Dem studierten Agrarökonomen war es nicht in die Wiege gelegt, zu einem Vorkämpfer einer tiefgreifenden Ökologisierung der Landwirtschaft zu werden. Alexander, Sohn eines Rinderzüchters und Milchbauern in Schleis, hatte in den USA bereits die industriellen Varianten der Landwirtschaft kennengelernt. Er wurde von einer Karriere als ‚Industriebauer‘ nur dadurch abgehalten, dass die Amis seine Visa-Verlängerung ablehnten.
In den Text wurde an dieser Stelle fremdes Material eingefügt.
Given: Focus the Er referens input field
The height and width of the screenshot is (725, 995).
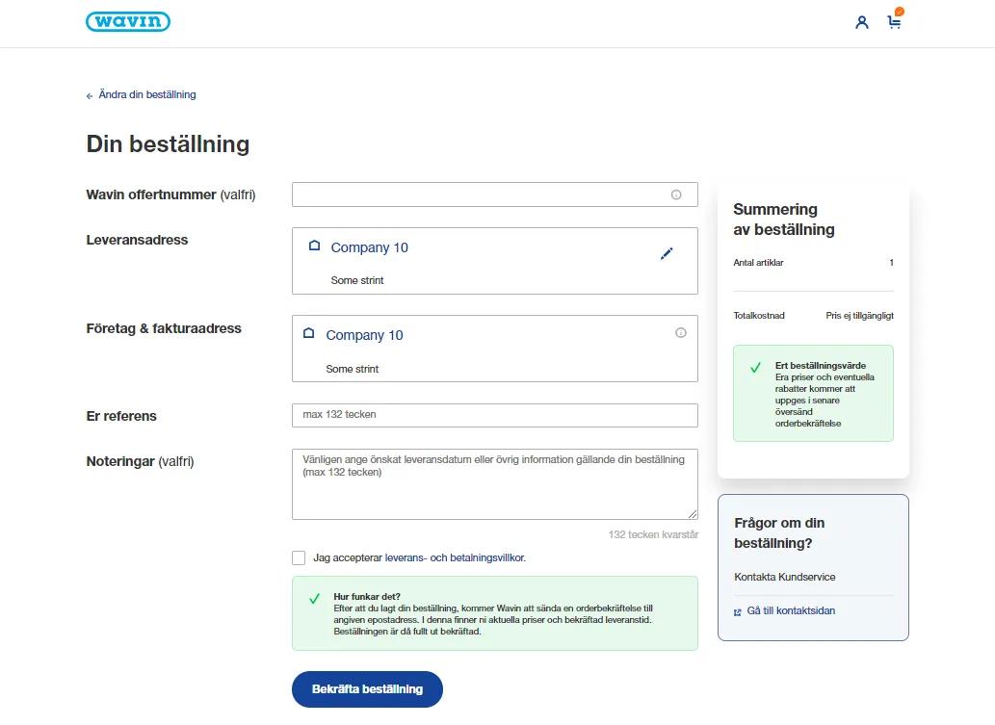Looking at the screenshot, I should [495, 416].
So kam er zurück, arbeitete beim Alpenforschungsinstitut in Garmisch-Partenkirchen. Dort untersuchte er die Auswirkungen der EU-Agrarpolitik auf die Landwirtschaft im Alpenraum. Später hilft er fünf Jahre lang mit, im Kosovo die Landwirtschaft nach Ende des Bürgerkrieges wieder aufzubauen.
Auf Heller und Pfennig: Agethles Hofbuchhaltung
Als er 2003 den Erbhof ‚Englhorn’ übernimmt, stellt er ihn zuallererst einmal auf BIO um. Denn die Zeit im Kosovo ließ ihn über die aggressive europäische Landwirtschaft nachdenken. Über den Import von Hunderttausenden Tonnen argentinischem Soja, die Abholzung der Regenwälder, den enormen Trinkwasserverbrauch bei der Rinderzucht und die Landflucht der Menschen aus diesen Gebieten.
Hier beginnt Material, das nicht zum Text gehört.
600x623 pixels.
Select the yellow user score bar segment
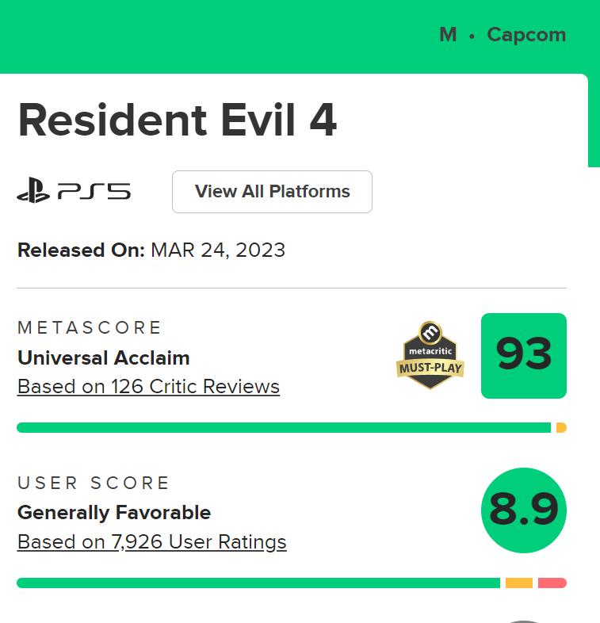tap(519, 583)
Gleichzeitig installiert er eine Hofbuchhaltung, in der selbst die Zigaretten seines Vaters als Kostenfaktor aufscheinen. Die Buchhaltung belegt schon bald: Hohe Milchleistung verursacht hohe Kosten. Und die Tatsache, dass der Milchpreis von den Bauern nicht beeinflusst werden kann treibt viele bei sinkenden Preisen in den Ruin. Dieses Risiko wollte Alexander Agethle nicht eingehen.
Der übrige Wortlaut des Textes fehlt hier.